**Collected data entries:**
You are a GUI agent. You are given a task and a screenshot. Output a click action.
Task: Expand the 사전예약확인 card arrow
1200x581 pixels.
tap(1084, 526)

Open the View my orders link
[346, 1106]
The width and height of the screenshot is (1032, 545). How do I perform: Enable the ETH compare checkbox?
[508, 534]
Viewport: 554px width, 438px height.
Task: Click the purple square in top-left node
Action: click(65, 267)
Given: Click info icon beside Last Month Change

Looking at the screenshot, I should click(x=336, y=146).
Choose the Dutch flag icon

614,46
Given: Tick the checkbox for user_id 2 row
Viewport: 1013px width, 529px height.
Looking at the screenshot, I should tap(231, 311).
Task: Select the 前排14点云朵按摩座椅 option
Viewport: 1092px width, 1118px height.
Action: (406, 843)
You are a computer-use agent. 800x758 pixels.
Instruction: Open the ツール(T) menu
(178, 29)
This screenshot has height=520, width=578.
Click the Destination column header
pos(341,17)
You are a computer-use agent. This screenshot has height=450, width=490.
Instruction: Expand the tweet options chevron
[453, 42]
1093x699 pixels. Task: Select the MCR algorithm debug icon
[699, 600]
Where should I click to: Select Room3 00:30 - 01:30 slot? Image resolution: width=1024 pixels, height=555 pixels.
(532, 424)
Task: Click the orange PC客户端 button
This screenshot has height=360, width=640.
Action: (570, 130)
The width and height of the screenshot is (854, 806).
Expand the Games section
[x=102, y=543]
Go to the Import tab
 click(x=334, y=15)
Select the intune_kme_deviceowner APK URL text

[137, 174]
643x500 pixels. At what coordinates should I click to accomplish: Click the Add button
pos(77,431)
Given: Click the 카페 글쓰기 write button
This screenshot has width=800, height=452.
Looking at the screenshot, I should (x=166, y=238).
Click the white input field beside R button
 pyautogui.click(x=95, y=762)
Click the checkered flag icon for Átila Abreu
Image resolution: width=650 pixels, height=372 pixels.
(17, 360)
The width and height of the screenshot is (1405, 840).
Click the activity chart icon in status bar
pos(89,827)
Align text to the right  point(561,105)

**TASK REQUIREMENTS:** What the answer needs is every line from the data above with "computer" in it.

**TASK RESPONSE:**
You are a computer-use agent. 800x758 pixels.
You are a computer-use agent. This screenshot has height=450, width=490.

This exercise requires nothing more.